ÁNGELUS
Plaza de San Pedro, Domingo 10 de enero de 2010

Queridos hermanos y hermanas:

Esta mañana, durante la santa misa celebrada en la Capilla Sixtina, he administrado el sacramento del Bautismo a varios recién nacidos. Esta costumbre está unida a la fiesta del Bautismo del Señor, con la que se concluye el tiempo litúrgico de la Navidad. El Bautismo expresa muy bien el sentido global de las festividades navideñas, en las que el tema de llegar a ser hijos de Dios gracias a la venida del Hijo unigénito en nuestra humanidad constituye un elemento dominante. Él se hizo hombre para que nosotros podamos llegar a ser hijos de Dios. Dios nació para que nosotros podamos renacer. Estos conceptos aparecen continuamente en los textos litúrgicos navideños y constituyen un motivo entusiasmante de reflexión y esperanza. Pensemos en lo que escribe san Pablo a los Gálatas: "Envió Dios a su Hijo, nacido de mujer, nacido bajo la ley, para rescatar a los que se hallaban bajo la ley, y para que recibiéramos la filiación adoptiva" (Ga 4, 4-5); o en lo que dice san Juan en el Prólogo de su Evangelio: "A todos los que la recibieron les dio poder de hacerse hijos de Dios" (Jn 1, 12). Este estupendo misterio, que constituye nuestro "segundo nacimiento" –el renacimiento de un ser humano de lo alto, de Dios (cf. Jn 3, 1-8)– se realiza y se resume en el signo sacramental del Bautismo.

Con este sacramento el hombre se convierte realmente en hijo, en hijo de Dios. Desde ese momento el fin de su existencia consiste en alcanzar de manera libre y consciente aquello que desde el inicio era y es el destino del hombre. "Conviértete en lo que eres", constituye el principio educativo básico de la persona humana redimida por la gracia.
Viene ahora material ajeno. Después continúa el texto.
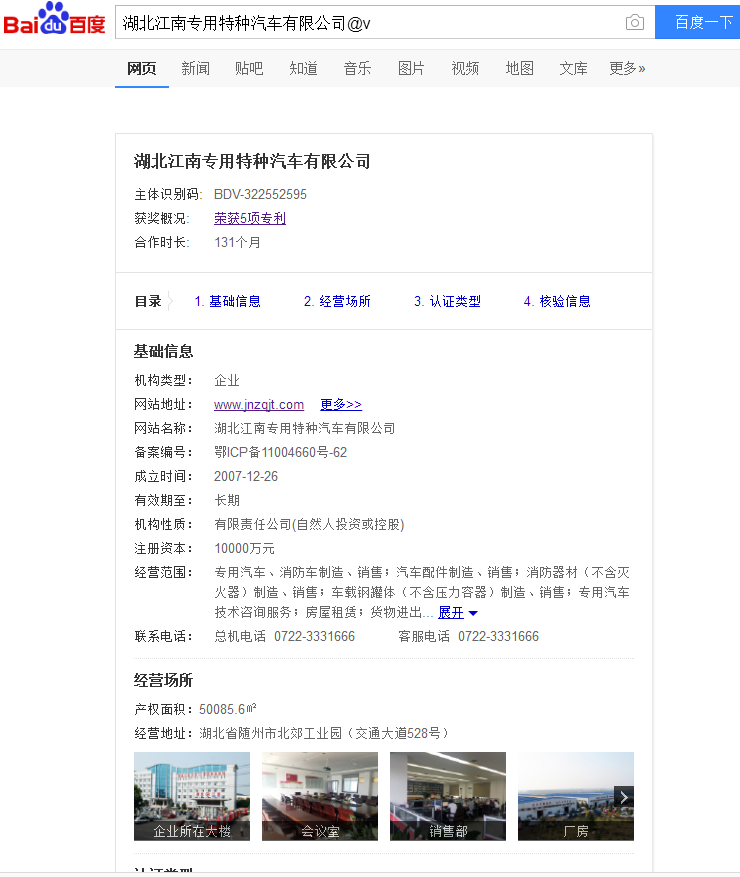Click next arrow on photo carousel
Viewport: 740px width, 877px height.
pyautogui.click(x=624, y=797)
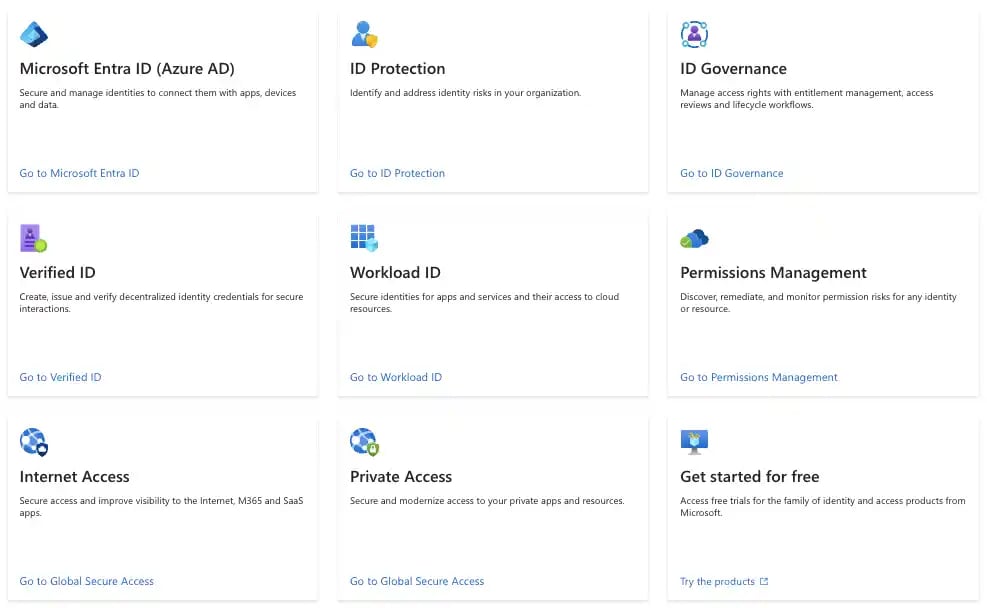
Task: Click the Get started for free monitor icon
Action: [694, 442]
Este principio tiene muchas analogías con el crecimiento humano, en el que la relación de los padres con los hijos pasa, a través de alejamientos y crisis, de la dependencia total a la conciencia de ser hijo, al agradecimiento por el don de la vida recibida, y a la madurez y la capacidad de dar la vida. Engendrado por el Bautismo a una nueva vida, también el cristiano comienza su camino de crecimiento en la fe que lo llevará a invocar conscientemente a Dios como "Abbá - Padre", a dirigirse a él con gratitud y a vivir la alegría de ser su hijo.
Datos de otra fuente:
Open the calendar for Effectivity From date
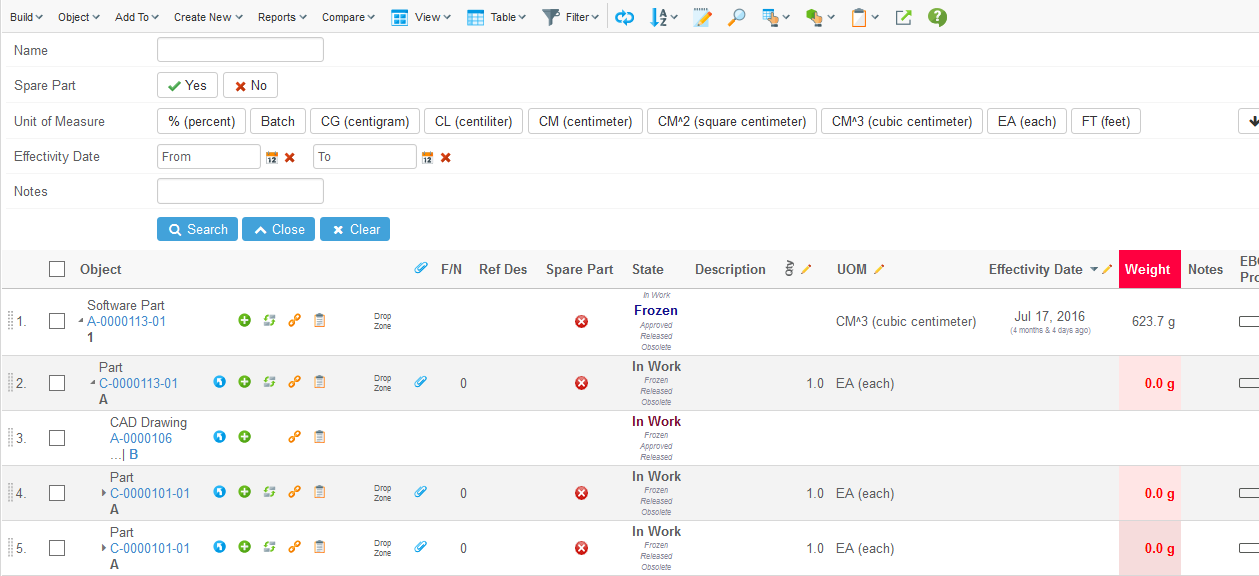The height and width of the screenshot is (576, 1259). point(271,157)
Del Bautismo deriva también un modelo de sociedad: la de los hermanos. La fraternidad no se puede establecer mediante una ideología y mucho menos por decreto de un poder constituido. Nos reconocemos hermanos a partir de la humilde y profunda conciencia del ser hijos del único Padre celestial. Como cristianos, gracias al Espíritu Santo, recibido en el Bautismo, se nos ha concedido el don y el compromiso de vivir como hijos de Dios y como hermanos, para ser como "levadura" de una humanidad nueva, solidaria y llena de paz y esperanza. En esto nos ayuda la conciencia de tener, además de un Padre en los cielos, también una madre, la Iglesia, de la que la Virgen María es modelo perenne. A ella le encomendamos los niños recién bautizados y sus familias, y le pedimos para todos la alegría de renacer cada día "de lo alto", del amor de Dios, que nos hace sus hijos y hermanos entre nosotros.

Después del Ángelus

Queridos hermanos y hermanas, dos hechos me han llamado particularmente la atención en estos últimos días: el caso de la situación de los emigrantes, que buscan una vida mejor en países que, por diferentes motivos, tienen necesidad de su presencia, y las situaciones de conflicto, en varias partes del mundo, en las que los cristianos son objeto de ataques, en ocasiones violentos.

Es necesario partir del corazón del problema. Hay que partir del significado de la persona. Un inmigrante es un ser humano, diferente por proveniencia, cultura y tradiciones, pero es una persona que hay que respetar, y que tiene derechos y deberes, en particular en el ámbito laboral, donde es más fácil la tentación de la explotación, así como en el ámbito de las condiciones concretas de vida. La violencia no debe ser nunca, para nadie, la manera de resolver las dificultades. El problema es ante todo humano. Invito a contemplar el rostro del otro y a descubrir que tiene un alma, una historia y una vida: es una persona y Dios lo ama como me ama a mí.

Quisiera hacer consideraciones similares por lo que se refiere al hombre en su diversidad religiosa. La violencia contra los cristianos en algunos países ha suscitado la indignación de muchos, entre otras razones porque se ha producido en los días más sagrados de la tradición cristiana. Es necesario que tanto las instituciones políticas como las religiosas–lo repito– no dejen de cumplir su deber. No puede haber violencia en el nombre de Dios, ni se puede pensar en honrarlo ofendiendo la dignidad y la libertad de los semejantes.